Johann Xaver Robert Caspary (29 January 1818 - 18 September 1887) was a German botanist.

Caspary was born in Königsberg. He studied theology and philosophy at the University of Königsberg and was educated in sciences at the University of Bonn. Among his influences at Bonn were zoologist Georg August Goldfuss, astronomer Friedrich Wilhelm August Argelander and botanist Ludolph Christian Treviranus. Afterwards, he spent considerable time in England studying marine and freshwater algae. From 1851 he served as a lecturer at the University of Berlin, where he worked closely with Alexander Braun. In 1859 he returned to Königsberg as a professor of botany and director of the botanical garden.

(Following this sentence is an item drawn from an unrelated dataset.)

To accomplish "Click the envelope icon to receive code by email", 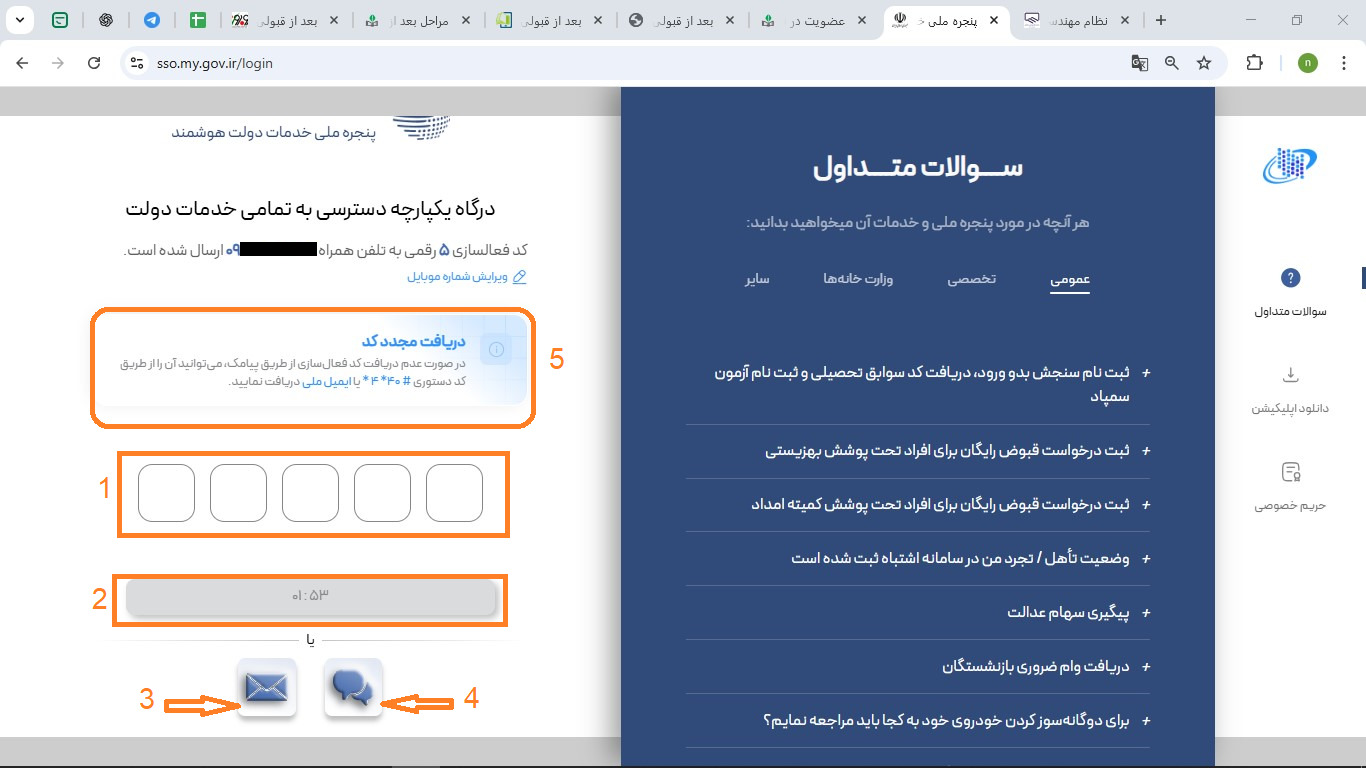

He specialized in the study of aquatic plants, including extensive systematic research involving the family Nymphaeaceae (water lilies). He made significant contributions in the fields of plant anatomy and morphology, being especially interested in growth of the trees and the structure of vascular tissue in plants. His name is associated with the "Casparian strip", defined as a secondary thickening in many endodermal cells in the form of a continuous band or strip on the radial and transverse walls.

== Selected works ==
- De nectariis ..., 1848.
- Alexander Braun's Leben, 1877 - Biography of Alexander Braun.
- Die Flora des Bernsteins und anderer fossiler Harze des ostpreussischen Tertiärs/ 1, 1. Thallophyta. 2. Bryophyta. 3. Pteridophyta. 4. Gymnospermae. (Part of the series, Preußische Geologische Landesanstalt; Abhandlungen der Preußischen Geologischen Landesanstalt) - Flora found in amber and other fossilized resin of the "East Prussian Tertiary" 1. Thallophyta. 2. Bryophyta. 3. Pteridophyta. 4. Gymnospermae.